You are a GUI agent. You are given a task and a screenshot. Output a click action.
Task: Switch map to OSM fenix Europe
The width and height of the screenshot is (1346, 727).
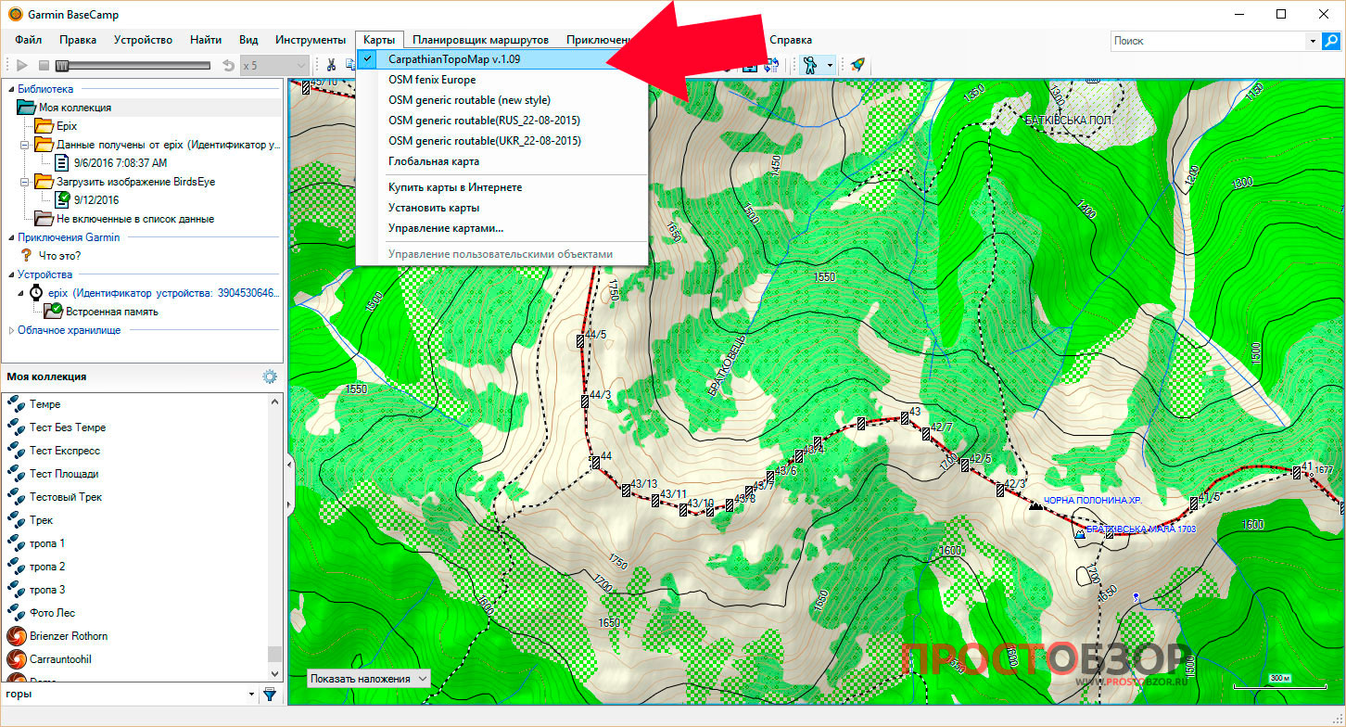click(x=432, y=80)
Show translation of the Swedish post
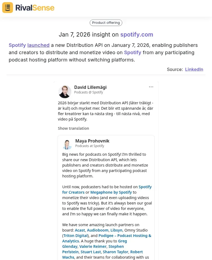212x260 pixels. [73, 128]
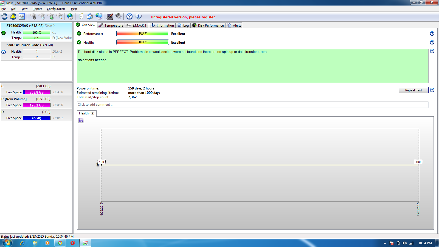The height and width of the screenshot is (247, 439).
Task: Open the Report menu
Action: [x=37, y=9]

EXERCISE AIM: Reproduce every line of the entries above verbatim, leaving out the pictures.

FINAL ANSWER:
You are a GUI agent. You are given a task and a screenshot. Output a click action.
Task: Switch map to OSM fenix Europe
The width and height of the screenshot is (1346, 727).
click(x=432, y=80)
Show translation of the Swedish post
212x260 pixels. [73, 128]
The height and width of the screenshot is (247, 439).
Task: Open the Report menu
Action: [x=37, y=9]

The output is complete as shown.